Requirements -
Recast every line of the records below as a Markdown table with the columns "Row" and "Line," numbering the rows and omitting blank lines. Leave the pictures out of the answer.

Records for this task -
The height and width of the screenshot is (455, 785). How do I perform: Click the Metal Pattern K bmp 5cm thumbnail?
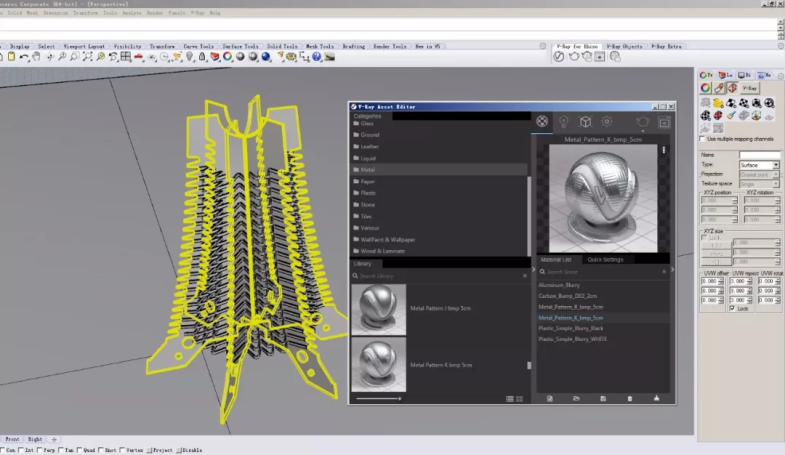tap(379, 364)
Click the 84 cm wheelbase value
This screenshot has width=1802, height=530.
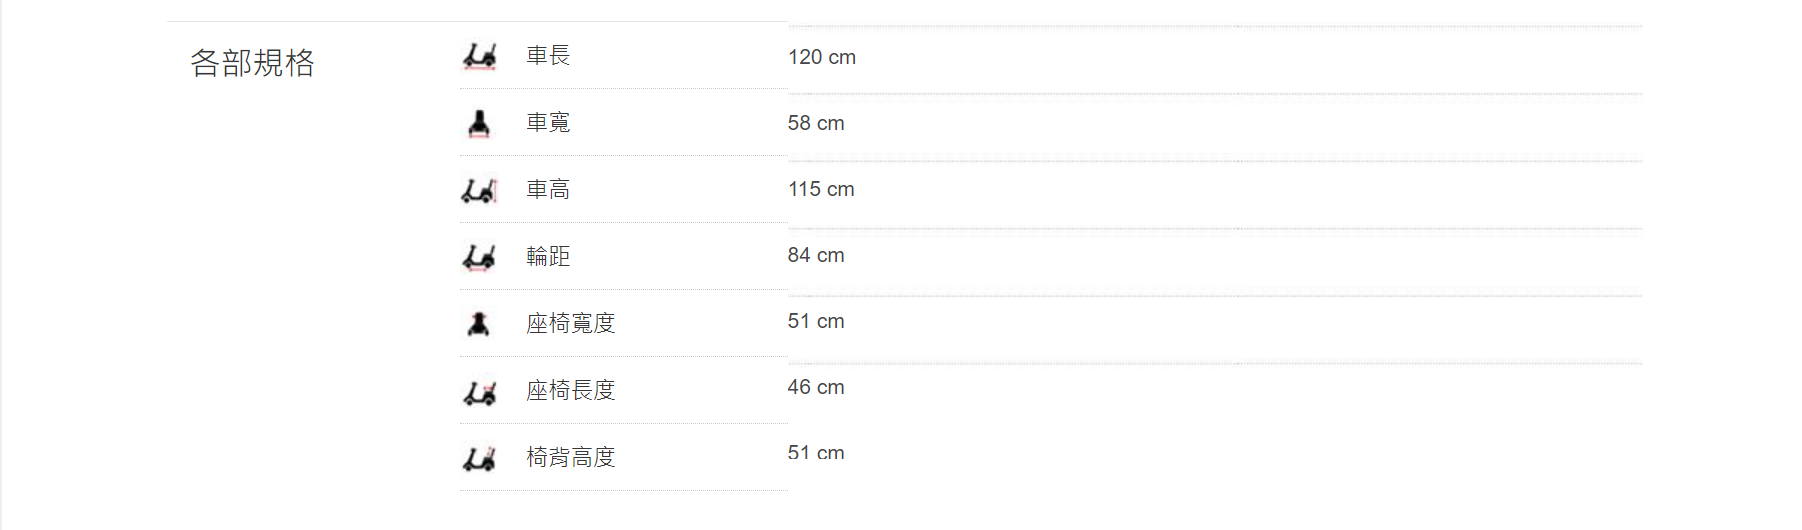[816, 255]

Finished task -
| Row | Line |
|---|---|
| 1 | The height and width of the screenshot is (455, 785). How do I perform: Click the Metal Pattern K bmp 5cm thumbnail? |
| 2 | tap(379, 364) |
| 3 | Click the 84 cm wheelbase value |
| 4 | This screenshot has width=1802, height=530. |
| 5 | [816, 255] |